Scopri come Viva El Tour reinventa il racconto del calcio portando il podcast in teatro con incontri, giochi e ospiti di peso

Il progetto Viva El Tour nasce dall’adattamento dal web al palco del popolare podcast Viva El Futbol, guidato da Lele Adani, Antonio Cassano e Nicola Ventola. La proposta mette al centro il dialogo aperto sul calcio ma dentro una dimensione scenica: il risultato è uno spettacolo che mescola talk, racconto e intrattenimento, con la voce narrante di Corrado Tedeschi a fare da filo conduttore.
Questa transizione dal digitale al teatro ridefinisce il confine tra cronaca sportiva e spettacolo, offrendo al pubblico un’esperienza dal vivo più intima e condivisa.
La tournée tocca città come Napoli, Torino, Catania, Bari, Roma e Firenze, con la tappa fiorentina programmata per il 23 marzo 2026 al Teatro Verdi. In alcune serate lo show accoglie ospiti dal mondo del calcio e dello spettacolo: tra questi figurano nomi come Alvaro Morata e Cesare Prandelli. La presenza di guest permette di alternare racconti personali, analisi tattiche e aneddoti di spogliatoio, consolidando il legame tra la comunità di ascoltatori e il palco.
Il concept: dal podcast al palco
Il cuore dell’operazione è la trasformazione del format originario in uno spettacolo che conserva il tono diretto del podcast ma lo arricchisce con elementi propri del teatro. Sul palco la conversazione assume un ritmo scenico, con momenti di monologo, scambi vivaci tra i conduttori e inserti multimediali. La scelta di affidare la narrazione a una voce esterna come quella di Corrado Tedeschi crea una cornice narrativa che permette di alternare analisi, ironia e memoria, facendo emergere il valore culturale del racconto calcistico oltre il semplice risultato sportivo.

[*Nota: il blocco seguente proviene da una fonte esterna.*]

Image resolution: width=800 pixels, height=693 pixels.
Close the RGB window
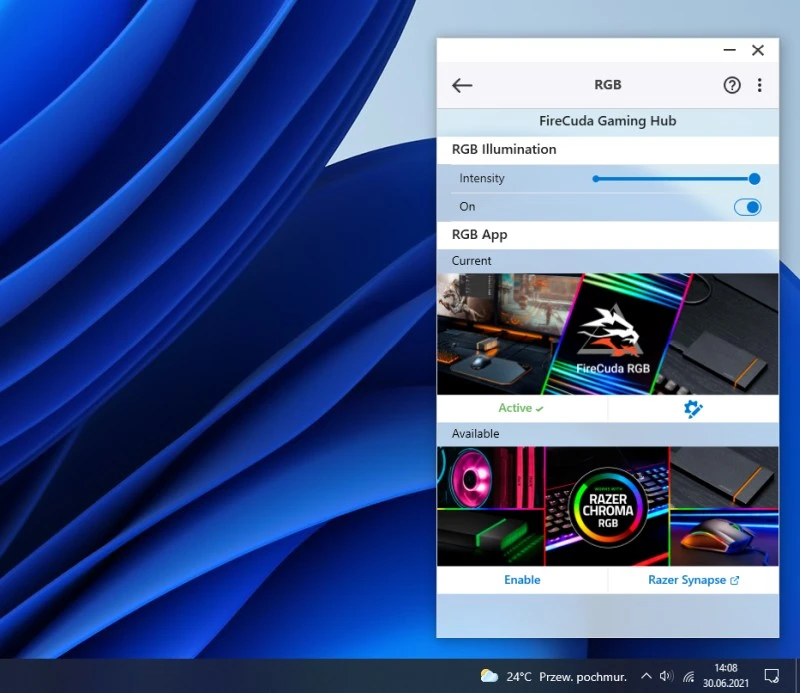(x=758, y=50)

Coinvolgimento del pubblico
Un elemento distintivo dello spettacolo è il ruolo attivo della platea: domande dal pubblico, sessioni di Q&A e rubriche interattive come la Unpopular Opinion permettono a chi assiste di diventare parte integrante della serata. In aggiunta, rubriche con meccaniche serrate — ad esempio sfide che chiedono risposte in pochi secondi — introducono tensione e ritmo, mettendo i protagonisti in situazioni comiche o impreviste. Questo approccio trasforma il pubblico da semplice spettatore a coautore della performance, consolidando il senso di community che ha alimentato il successo digitale del progetto.
Le tappe e gli ospiti
Il calendario del tour prevede appuntamenti in teatri storici e luoghi culturali delle città coinvolte, con ospiti selezionati per ogni serata. La tappa di Firenze ospiterà Cesare Prandelli il 23 marzo 2026, offrendo uno sguardo tecnico e storico sulla sua esperienza da allenatore. Per la serata milanese è stata annunciata la partecipazione di Alvaro Morata, mentre in altre date si alterneranno nomi del calcio e dello spettacolo. Ogni ospite aggiunge prospettive diverse, trasformando lo show in un mosaico di storie personali e riflessioni sul gioco.
Informazioni pratiche e partner
I biglietti sono disponibili su TicketOne e la tournée si avvale di partner radiofonici e commerciali come Radio Kiss Kiss, che cura alcune rubriche, e David Lloyd Clubs, coinvolto in iniziative sceniche in alcune città. La produzione è firmata da Urban Vision Entertainment, mentre la logistica del tour è supportata da partner come DR, che accompagna gli spostamenti. Oltre agli eventi in sala, il progetto vive attraverso contenuti digitali off-stage: vlog, mini-documentari e clip social che raccontano il dietro le quinte e amplificano la portata delle serate.
Perché il progetto conta
Viva El Tour non è solo un esempio di entertainment sportivo, ma rappresenta un modello di ibridazione tra media: nato come podcast, si è evoluto in prodotto live capace di generare engagement e sensibilità culturale attorno al calcio. Con oltre 20 milioni di visualizzazioni dei contenuti social correlati, il progetto dimostra come il linguaggio sportivo possa essere declinato in chiave pop, culturale e partecipativa. L’interpretazione teatrale del talk amplia il pubblico e crea opportunità per un dialogo intergenerazionale su memoria, tattica e passione.
In definitiva, Viva El Tour rinnova il modo di raccontare il calcio: non più soltanto commento tecnico ma un evento culturale che unisce musica, arte e intrattenimento. Per chi cerca un’esperienza che coniughi il sapere sportivo con la convivialità del teatro, queste serate offrono una proposta originale e partecipata, capace di valorizzare sia la dimensione emotiva del tifo sia la riflessione critica sul gioco.